» Records shown:
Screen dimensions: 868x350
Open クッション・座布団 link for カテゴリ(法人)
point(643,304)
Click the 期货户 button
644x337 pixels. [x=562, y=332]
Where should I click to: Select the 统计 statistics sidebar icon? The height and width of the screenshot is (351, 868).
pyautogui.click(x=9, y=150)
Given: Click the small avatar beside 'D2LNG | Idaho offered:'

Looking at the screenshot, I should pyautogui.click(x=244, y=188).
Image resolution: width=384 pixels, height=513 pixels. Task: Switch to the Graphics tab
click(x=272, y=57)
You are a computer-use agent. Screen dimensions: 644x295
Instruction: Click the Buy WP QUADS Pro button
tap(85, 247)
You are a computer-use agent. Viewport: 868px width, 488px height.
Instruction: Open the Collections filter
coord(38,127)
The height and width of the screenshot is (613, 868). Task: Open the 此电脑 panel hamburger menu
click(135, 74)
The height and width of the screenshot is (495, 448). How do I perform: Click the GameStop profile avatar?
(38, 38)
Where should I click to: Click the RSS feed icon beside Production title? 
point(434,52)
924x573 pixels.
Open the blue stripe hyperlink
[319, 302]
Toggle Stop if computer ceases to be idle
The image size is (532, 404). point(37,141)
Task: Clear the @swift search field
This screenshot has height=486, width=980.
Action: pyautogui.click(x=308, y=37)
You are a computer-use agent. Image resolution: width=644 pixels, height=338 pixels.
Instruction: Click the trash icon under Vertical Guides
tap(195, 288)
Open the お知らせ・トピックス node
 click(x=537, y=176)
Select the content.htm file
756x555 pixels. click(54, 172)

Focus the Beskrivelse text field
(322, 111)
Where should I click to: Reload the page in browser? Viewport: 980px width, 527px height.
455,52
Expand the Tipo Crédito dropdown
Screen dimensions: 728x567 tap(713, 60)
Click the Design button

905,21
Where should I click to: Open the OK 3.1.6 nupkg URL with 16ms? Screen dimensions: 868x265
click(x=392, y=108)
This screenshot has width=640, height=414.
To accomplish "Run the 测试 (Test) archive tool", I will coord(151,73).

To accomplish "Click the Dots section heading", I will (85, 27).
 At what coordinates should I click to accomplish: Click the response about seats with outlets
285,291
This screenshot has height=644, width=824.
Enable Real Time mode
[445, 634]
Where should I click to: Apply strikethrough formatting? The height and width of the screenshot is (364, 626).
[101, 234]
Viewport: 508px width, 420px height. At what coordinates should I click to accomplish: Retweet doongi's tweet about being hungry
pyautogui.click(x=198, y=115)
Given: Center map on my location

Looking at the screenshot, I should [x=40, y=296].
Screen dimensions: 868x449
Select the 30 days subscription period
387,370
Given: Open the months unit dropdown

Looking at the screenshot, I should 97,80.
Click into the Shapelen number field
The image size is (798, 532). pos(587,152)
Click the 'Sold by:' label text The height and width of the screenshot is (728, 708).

» Problem requirements: Write out the material above exactly, leaving out no line.

» Exercise solution:
Screen dimensions: 868x350
Open クッション・座布団 link for カテゴリ(法人)
point(643,304)
Click the 期货户 button
644x337 pixels. [x=562, y=332]
Where should I click to: Select the 统计 statistics sidebar icon? The height and width of the screenshot is (351, 868).
pyautogui.click(x=9, y=150)
Given: Click the small avatar beside 'D2LNG | Idaho offered:'

Looking at the screenshot, I should pyautogui.click(x=244, y=188).
Image resolution: width=384 pixels, height=513 pixels. Task: Switch to the Graphics tab
click(x=272, y=57)
You are a computer-use agent. Screen dimensions: 644x295
Instruction: Click the Buy WP QUADS Pro button
tap(85, 247)
You are a computer-use agent. Viewport: 868px width, 488px height.
Instruction: Open the Collections filter
coord(38,127)
The height and width of the screenshot is (613, 868). Task: Open the 此电脑 panel hamburger menu
click(135, 74)
The height and width of the screenshot is (495, 448). How do I perform: Click the GameStop profile avatar?
(38, 38)
Where should I click to: Click the RSS feed icon beside Production title? 
point(434,52)
924x573 pixels.
Open the blue stripe hyperlink
[319, 302]
Toggle Stop if computer ceases to be idle
The image size is (532, 404). point(37,141)
Task: Clear the @swift search field
This screenshot has height=486, width=980.
Action: pyautogui.click(x=308, y=37)
You are a computer-use agent. Image resolution: width=644 pixels, height=338 pixels.
Instruction: Click the trash icon under Vertical Guides
tap(195, 288)
Open the お知らせ・トピックス node
 click(x=537, y=176)
Select the content.htm file
756x555 pixels. click(54, 172)

Focus the Beskrivelse text field
(322, 111)
Where should I click to: Reload the page in browser? Viewport: 980px width, 527px height.
455,52
Expand the Tipo Crédito dropdown
Screen dimensions: 728x567 tap(713, 60)
Click the Design button

905,21
Where should I click to: Open the OK 3.1.6 nupkg URL with 16ms? Screen dimensions: 868x265
click(x=392, y=108)
This screenshot has width=640, height=414.
To accomplish "Run the 测试 (Test) archive tool", I will coord(151,73).

To accomplish "Click the Dots section heading", I will (85, 27).
 At what coordinates should I click to accomplish: Click the response about seats with outlets
285,291
This screenshot has height=644, width=824.
Enable Real Time mode
[445, 634]
Where should I click to: Apply strikethrough formatting? The height and width of the screenshot is (364, 626).
[101, 234]
Viewport: 508px width, 420px height. At what coordinates should I click to accomplish: Retweet doongi's tweet about being hungry
pyautogui.click(x=198, y=115)
Given: Center map on my location

Looking at the screenshot, I should [x=40, y=296].
Screen dimensions: 868x449
Select the 30 days subscription period
387,370
Given: Open the months unit dropdown

Looking at the screenshot, I should 97,80.
Click into the Shapelen number field
The image size is (798, 532). pos(587,152)
Click the 'Sold by:' label text The height and width of the screenshot is (728, 708).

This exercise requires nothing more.